Now that the dust has settled on the American Jobs Creation Act of 2004, we should look anew at corporate inversion transactions. The idea of an inversion, of course, is for a U.S. corporation to reincorporate in a foreign jurisdiction, thereby replacing the U.S. parent corporation of a multinational corporate group with a foreign parent.

Broad Brush

For some time before the Jobs Act, Congress was searching for an appropriate vehicle to stop domestic public companies from reincorporating overseas. The new vehicle for doing so is Internal Revenue Code Section 7874, added by Section 801(a) of the Jobs Act. It is quite complex, and defines an inversion transaction broadly. In essence, the new law will treat the foreign company that results from the inversion as a domestic company or, alternatively, will treat the gain arising from the inversion transaction as fully taxable. Although the new Code Section is replete with definitions, it is not yet clear (to me at least) whether it entirely fixes the area.

Inversion transactions take many different forms, including stock inversions, asset inversions, and various combinations and variations of the two. Perhaps the most classic kind of transaction is a stock inversion, in which a U.S. corporation typically forms a foreign subsidiary, which in turn forms a domestic merger subsidiary. The domestic merger subsidiary then will merge into the U.S. corporation, with the U.S. corporation surviving. This makes the U.S. company now a subsidiary of the new foreign company. The U.S. corporation's shareholders will receive shares of the foreign corporation in a tax-free swap.

Asset inversions are designed to reach a similar result. However, they generally are accomplished through a direct merger of a top tier U.S. corporation into a new foreign corporation.

Related Transactions

Apart from the paradigm inversion transaction, there is some corporate clean-up restructuring that often occurs. As one example, in an effort to remove income from foreign operations from the reach of U.S. taxation, the U.S. corporation will often transfer some or all of its foreign subsidiaries directly to the new foreign parent corporation (or other related foreign corporations). Likewise, the corporate group may want to take advantage of the inversion by reducing U.S. tax on U.S. source income through earnings stripping or other transactions.

These transactions can be complicated, far more complicated than the inversion itself. It may include earnings stripping through payment by the U.S. corporation of deductible amounts, such as interest, rents, royalties, and management service fees, such amounts generally being paid to a foreign affiliate. There is a body of learning about all of this, generally derived from the multinational corporate group which has a foreign parent and U.S. subsidiaries.

Closing the Barn Door?

After a great deal of publicity, inversion transactions are less popular today than they were a few years ago. Under new Code Section 7874, such transactions may give rise to immediate U.S. tax consequences at the corporate and/or shareholder level.

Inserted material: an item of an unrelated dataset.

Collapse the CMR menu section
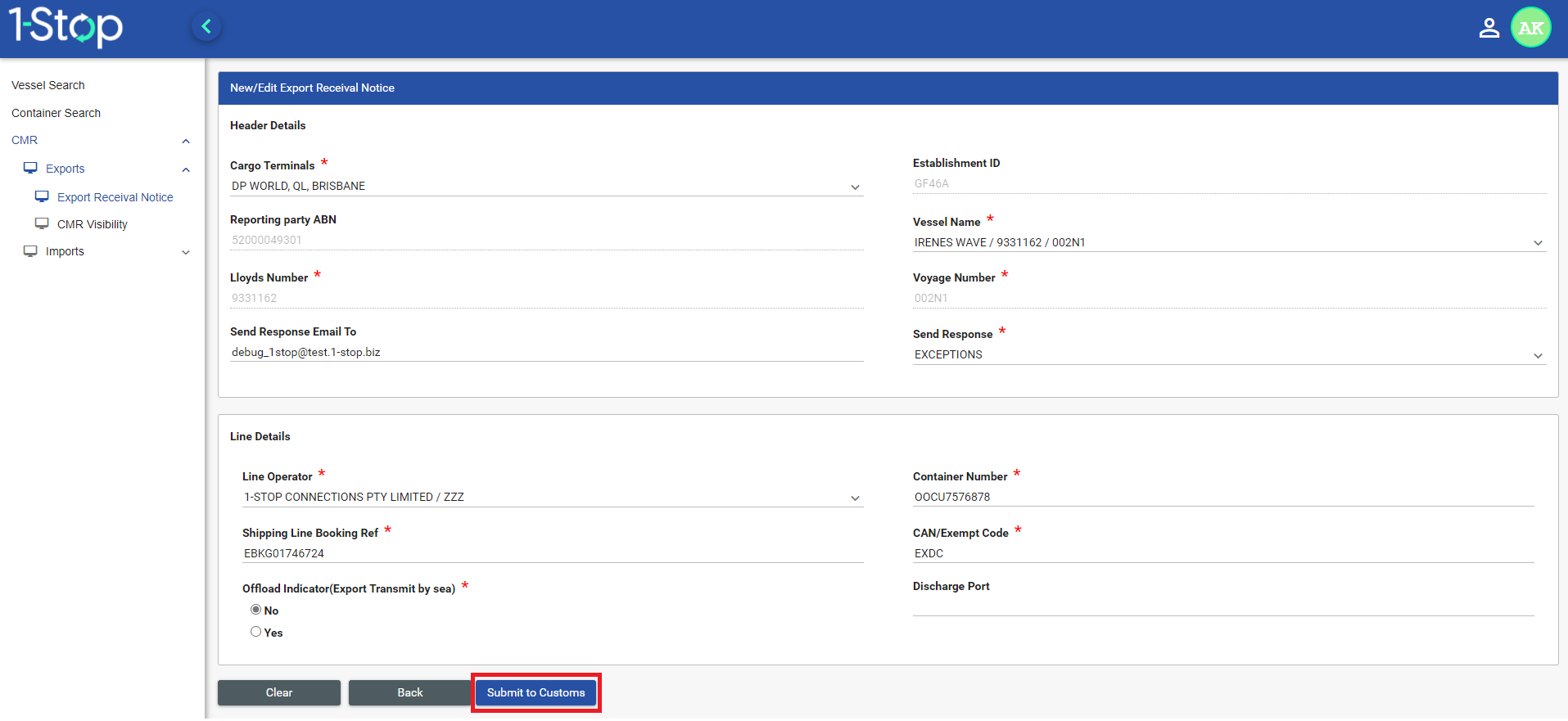The width and height of the screenshot is (1568, 721). 186,141
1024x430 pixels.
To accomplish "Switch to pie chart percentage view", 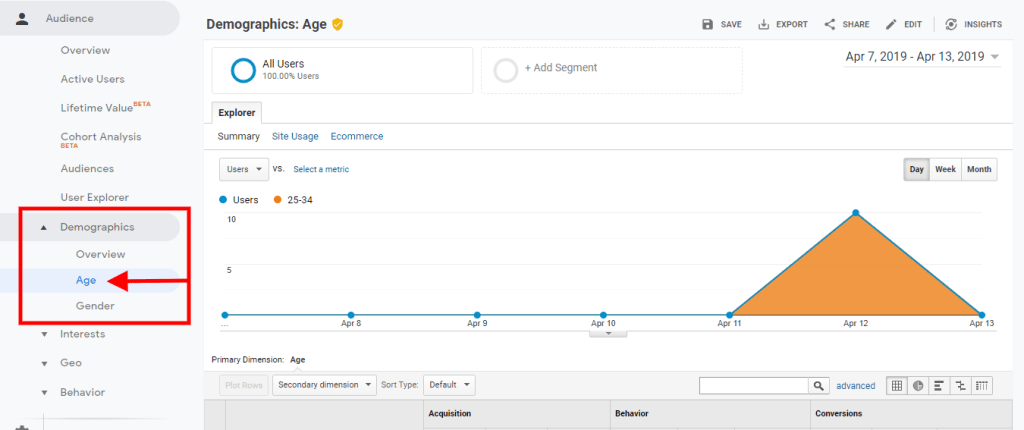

In a stock inversion, U.S. shareholders have to recognize gain (but do not get to recognize loss) based on the difference between the fair market value of the foreign corporation shares they receive and the adjusted basis of the domestic corporation stock they exchange. If a company's value has declined, or it has many foreign or even tax exempt shareholders, this tax cost to the shareholder is reduced or even eliminated.

An inversion transaction can also result in U.S. tax consequences at the corporate level where there is a transfer of foreign subsidiaries or other assets to the foreign parent. The tax on any income recognized as a result of this kind of restructuring can be reduced or eliminated through the use of NOLs, foreign tax credits and other tax attributes.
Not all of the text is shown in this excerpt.